Noch vor wenigen Jahren war Saudi-Arabien ein für den Westen verschlossenes Land. Ölreichtum und archaische islamische Regeln waren die wenigen Dinge, die man mit dem Land in Verbindung brachte. Heute können westliche Touristen das Land bereisen, Frauen fahren Auto und Superstars aus Sport und Musik geben sich dort die Hand. Das Land ist gerade dabei, sich neu zu erfinden.
Saudi-Arabien im Umbruch
Saudi-Arabien will vor allem wirtschaftlich ganz oben mitspielen. Was heute noch importiert wird, soll in Zukunft möglichst aus eigenen Fabriken kommen. Das Königreich will zum Innovationsstandort werden. Dazu braucht es Maschinen, Spitzentechnologie und Know-how, was es für Schweizer Exporteure besonders interessant macht. Die wirtschaftlichen Eckdaten Saudi-Arabiens sind vielversprechend: Für 2025 prognostiziert der Internationale Währungsfonds ein Wachstum von 4,7 Prozent; die Inflation lag im Mai 2024 bei 1,6 Prozent. Geld für staatliche Vorzeigeprojekte ist dank der Ölgeschäfte reichlich vorhanden – bis zu einer Billion Euro.
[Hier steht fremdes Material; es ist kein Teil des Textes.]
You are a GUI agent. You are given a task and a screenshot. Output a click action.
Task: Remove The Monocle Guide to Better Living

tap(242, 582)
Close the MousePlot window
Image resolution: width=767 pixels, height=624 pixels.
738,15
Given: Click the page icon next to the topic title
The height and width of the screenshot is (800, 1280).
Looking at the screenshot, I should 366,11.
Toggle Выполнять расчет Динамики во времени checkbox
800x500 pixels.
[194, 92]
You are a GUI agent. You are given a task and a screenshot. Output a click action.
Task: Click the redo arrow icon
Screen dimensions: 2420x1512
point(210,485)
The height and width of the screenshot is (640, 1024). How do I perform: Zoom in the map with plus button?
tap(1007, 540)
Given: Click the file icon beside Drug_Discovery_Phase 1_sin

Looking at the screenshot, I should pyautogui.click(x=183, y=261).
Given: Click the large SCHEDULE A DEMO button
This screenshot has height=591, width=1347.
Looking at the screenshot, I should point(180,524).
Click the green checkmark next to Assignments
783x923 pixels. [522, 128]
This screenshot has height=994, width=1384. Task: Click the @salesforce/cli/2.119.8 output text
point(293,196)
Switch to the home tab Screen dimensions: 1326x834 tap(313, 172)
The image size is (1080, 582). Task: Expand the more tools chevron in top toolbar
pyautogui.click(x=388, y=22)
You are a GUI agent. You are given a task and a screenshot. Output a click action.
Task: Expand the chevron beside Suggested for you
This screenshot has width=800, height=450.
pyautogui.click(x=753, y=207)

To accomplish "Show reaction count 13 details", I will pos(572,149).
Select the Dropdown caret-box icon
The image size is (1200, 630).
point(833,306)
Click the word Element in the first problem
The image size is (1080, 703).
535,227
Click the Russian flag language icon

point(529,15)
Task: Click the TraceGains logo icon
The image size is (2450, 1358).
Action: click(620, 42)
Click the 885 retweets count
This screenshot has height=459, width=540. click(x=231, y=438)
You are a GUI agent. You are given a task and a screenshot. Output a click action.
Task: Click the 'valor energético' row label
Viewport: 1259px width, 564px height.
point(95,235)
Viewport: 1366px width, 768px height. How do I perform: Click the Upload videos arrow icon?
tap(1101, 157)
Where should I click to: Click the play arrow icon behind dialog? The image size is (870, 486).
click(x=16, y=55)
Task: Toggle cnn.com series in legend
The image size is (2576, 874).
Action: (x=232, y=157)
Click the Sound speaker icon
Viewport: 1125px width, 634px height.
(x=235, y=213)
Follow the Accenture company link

Der 39-jährige Kronprinz Mohammed bin Salman will sein künftiges Königreich im Rekordtempo umbauen. Im Westen ist er vor allem durch die brutale Ermordung des saudischen Journalisten Jamal Khashoggi und das Wegsperren von Kritikern bekanntgeworden. Im eigenen Land aber geniesst er grossen Rückhalt, vor allem bei den Frauen, denn er war es, der die einst gefürchtete Religionspolizei abschaffte. Inzwischen wird das neue Saudi-Arabien auch auf politischer Ebene sichtbar. Seit dem Terrorangriff der Hamas auf Israel am 7. Oktober 2023 treten die arabischen Golfstaaten (siehe Abbildung) als besonnene Vermittler auf. Sie sehen sich als stabilisierende Kraft in einer äusserst fragilen Region – was die Märkte durchaus positiv registrieren. Als Anfang Oktober 2024 iranische Raketen auf Israel abgefeuert wurden, stieg der Ölpreis – für viele überraschend – nur leicht an.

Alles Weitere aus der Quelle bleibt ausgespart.